Required action:
Reproduce the data in full, exactly.

Collected data entries
####
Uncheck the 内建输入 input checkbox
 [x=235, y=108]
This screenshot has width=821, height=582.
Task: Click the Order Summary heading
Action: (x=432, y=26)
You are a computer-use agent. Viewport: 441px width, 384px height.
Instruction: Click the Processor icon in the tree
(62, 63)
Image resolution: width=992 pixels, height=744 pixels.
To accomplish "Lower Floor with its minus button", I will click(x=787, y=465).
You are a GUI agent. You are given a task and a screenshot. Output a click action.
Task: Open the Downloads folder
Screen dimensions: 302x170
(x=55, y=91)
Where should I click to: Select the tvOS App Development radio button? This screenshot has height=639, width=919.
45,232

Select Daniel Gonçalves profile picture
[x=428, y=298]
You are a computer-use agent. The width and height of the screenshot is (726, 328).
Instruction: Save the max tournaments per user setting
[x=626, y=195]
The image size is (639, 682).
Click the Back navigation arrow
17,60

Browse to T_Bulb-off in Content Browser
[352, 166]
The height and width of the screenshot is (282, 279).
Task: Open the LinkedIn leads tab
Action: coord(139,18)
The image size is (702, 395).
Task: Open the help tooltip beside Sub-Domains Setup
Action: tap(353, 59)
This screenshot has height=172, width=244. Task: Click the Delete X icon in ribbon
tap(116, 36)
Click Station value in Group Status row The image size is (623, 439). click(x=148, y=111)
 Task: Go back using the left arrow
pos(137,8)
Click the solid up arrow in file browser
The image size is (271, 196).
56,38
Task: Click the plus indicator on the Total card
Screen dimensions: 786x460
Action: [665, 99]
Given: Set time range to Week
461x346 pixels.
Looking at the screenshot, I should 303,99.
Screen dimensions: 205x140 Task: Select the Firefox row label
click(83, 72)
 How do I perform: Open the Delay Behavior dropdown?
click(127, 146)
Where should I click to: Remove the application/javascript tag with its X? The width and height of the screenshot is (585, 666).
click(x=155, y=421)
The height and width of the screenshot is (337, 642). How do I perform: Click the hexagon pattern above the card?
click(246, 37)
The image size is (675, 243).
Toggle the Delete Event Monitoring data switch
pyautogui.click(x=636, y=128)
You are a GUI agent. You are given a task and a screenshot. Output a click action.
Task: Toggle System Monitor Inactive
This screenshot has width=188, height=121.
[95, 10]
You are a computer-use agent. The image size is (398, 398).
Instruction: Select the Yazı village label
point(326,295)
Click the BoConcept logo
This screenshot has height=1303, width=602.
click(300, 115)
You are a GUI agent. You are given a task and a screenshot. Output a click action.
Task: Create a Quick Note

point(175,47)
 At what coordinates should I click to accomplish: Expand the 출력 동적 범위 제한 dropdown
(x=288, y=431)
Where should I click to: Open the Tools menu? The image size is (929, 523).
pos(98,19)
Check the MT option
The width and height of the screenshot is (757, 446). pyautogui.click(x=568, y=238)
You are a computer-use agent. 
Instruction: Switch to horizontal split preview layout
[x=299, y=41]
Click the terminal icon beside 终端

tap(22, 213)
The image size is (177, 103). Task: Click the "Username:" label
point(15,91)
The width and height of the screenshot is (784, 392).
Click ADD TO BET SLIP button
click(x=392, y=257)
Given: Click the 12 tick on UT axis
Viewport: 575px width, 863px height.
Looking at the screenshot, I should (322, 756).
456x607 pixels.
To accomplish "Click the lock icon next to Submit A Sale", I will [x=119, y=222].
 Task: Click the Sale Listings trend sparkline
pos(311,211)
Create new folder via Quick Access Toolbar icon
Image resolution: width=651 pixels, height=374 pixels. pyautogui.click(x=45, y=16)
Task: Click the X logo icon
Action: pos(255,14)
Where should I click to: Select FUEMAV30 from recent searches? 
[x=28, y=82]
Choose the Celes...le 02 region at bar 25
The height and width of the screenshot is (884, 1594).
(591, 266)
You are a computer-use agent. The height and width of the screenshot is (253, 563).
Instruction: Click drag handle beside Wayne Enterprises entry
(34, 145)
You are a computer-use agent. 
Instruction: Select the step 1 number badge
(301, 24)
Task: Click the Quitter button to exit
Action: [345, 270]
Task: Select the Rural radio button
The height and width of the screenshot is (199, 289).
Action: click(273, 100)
####
Response to this exercise:
Uncheck the 内建输入 input checkbox
 [x=235, y=108]
This screenshot has width=821, height=582.
Task: Click the Order Summary heading
Action: (x=432, y=26)
You are a computer-use agent. Viewport: 441px width, 384px height.
Instruction: Click the Processor icon in the tree
(62, 63)
Image resolution: width=992 pixels, height=744 pixels.
To accomplish "Lower Floor with its minus button", I will click(x=787, y=465).
You are a GUI agent. You are given a task and a screenshot. Output a click action.
Task: Open the Downloads folder
Screen dimensions: 302x170
(x=55, y=91)
Where should I click to: Select the tvOS App Development radio button? This screenshot has height=639, width=919.
45,232

Select Daniel Gonçalves profile picture
[x=428, y=298]
You are a computer-use agent. The width and height of the screenshot is (726, 328).
Instruction: Save the max tournaments per user setting
[x=626, y=195]
The image size is (639, 682).
Click the Back navigation arrow
17,60

Browse to T_Bulb-off in Content Browser
[352, 166]
The height and width of the screenshot is (282, 279).
Task: Open the LinkedIn leads tab
Action: coord(139,18)
The image size is (702, 395).
Task: Open the help tooltip beside Sub-Domains Setup
Action: tap(353, 59)
This screenshot has height=172, width=244. Task: Click the Delete X icon in ribbon
tap(116, 36)
Click Station value in Group Status row The image size is (623, 439). click(x=148, y=111)
 Task: Go back using the left arrow
pos(137,8)
Click the solid up arrow in file browser
The image size is (271, 196).
56,38
Task: Click the plus indicator on the Total card
Screen dimensions: 786x460
Action: [665, 99]
Given: Set time range to Week
461x346 pixels.
Looking at the screenshot, I should 303,99.
Screen dimensions: 205x140 Task: Select the Firefox row label
click(83, 72)
 How do I perform: Open the Delay Behavior dropdown?
click(127, 146)
Where should I click to: Remove the application/javascript tag with its X? The width and height of the screenshot is (585, 666).
click(x=155, y=421)
The height and width of the screenshot is (337, 642). How do I perform: Click the hexagon pattern above the card?
click(246, 37)
The image size is (675, 243).
Toggle the Delete Event Monitoring data switch
pyautogui.click(x=636, y=128)
You are a GUI agent. You are given a task and a screenshot. Output a click action.
Task: Toggle System Monitor Inactive
This screenshot has width=188, height=121.
[95, 10]
You are a computer-use agent. The image size is (398, 398).
Instruction: Select the Yazı village label
point(326,295)
Click the BoConcept logo
This screenshot has height=1303, width=602.
click(300, 115)
You are a GUI agent. You are given a task and a screenshot. Output a click action.
Task: Create a Quick Note

point(175,47)
 At what coordinates should I click to accomplish: Expand the 출력 동적 범위 제한 dropdown
(x=288, y=431)
Where should I click to: Open the Tools menu? The image size is (929, 523).
pos(98,19)
Check the MT option
The width and height of the screenshot is (757, 446). pyautogui.click(x=568, y=238)
You are a computer-use agent. 
Instruction: Switch to horizontal split preview layout
[x=299, y=41]
Click the terminal icon beside 终端

tap(22, 213)
The image size is (177, 103). Task: Click the "Username:" label
point(15,91)
The width and height of the screenshot is (784, 392).
Click ADD TO BET SLIP button
click(x=392, y=257)
Given: Click the 12 tick on UT axis
Viewport: 575px width, 863px height.
Looking at the screenshot, I should (322, 756).
456x607 pixels.
To accomplish "Click the lock icon next to Submit A Sale", I will [x=119, y=222].
 Task: Click the Sale Listings trend sparkline
pos(311,211)
Create new folder via Quick Access Toolbar icon
Image resolution: width=651 pixels, height=374 pixels. pyautogui.click(x=45, y=16)
Task: Click the X logo icon
Action: pos(255,14)
Where should I click to: Select FUEMAV30 from recent searches? 
[x=28, y=82]
Choose the Celes...le 02 region at bar 25
The height and width of the screenshot is (884, 1594).
(591, 266)
You are a computer-use agent. The height and width of the screenshot is (253, 563).
Instruction: Click drag handle beside Wayne Enterprises entry
(34, 145)
You are a computer-use agent. 
Instruction: Select the step 1 number badge
(301, 24)
Task: Click the Quitter button to exit
Action: [345, 270]
Task: Select the Rural radio button
The height and width of the screenshot is (199, 289).
Action: click(273, 100)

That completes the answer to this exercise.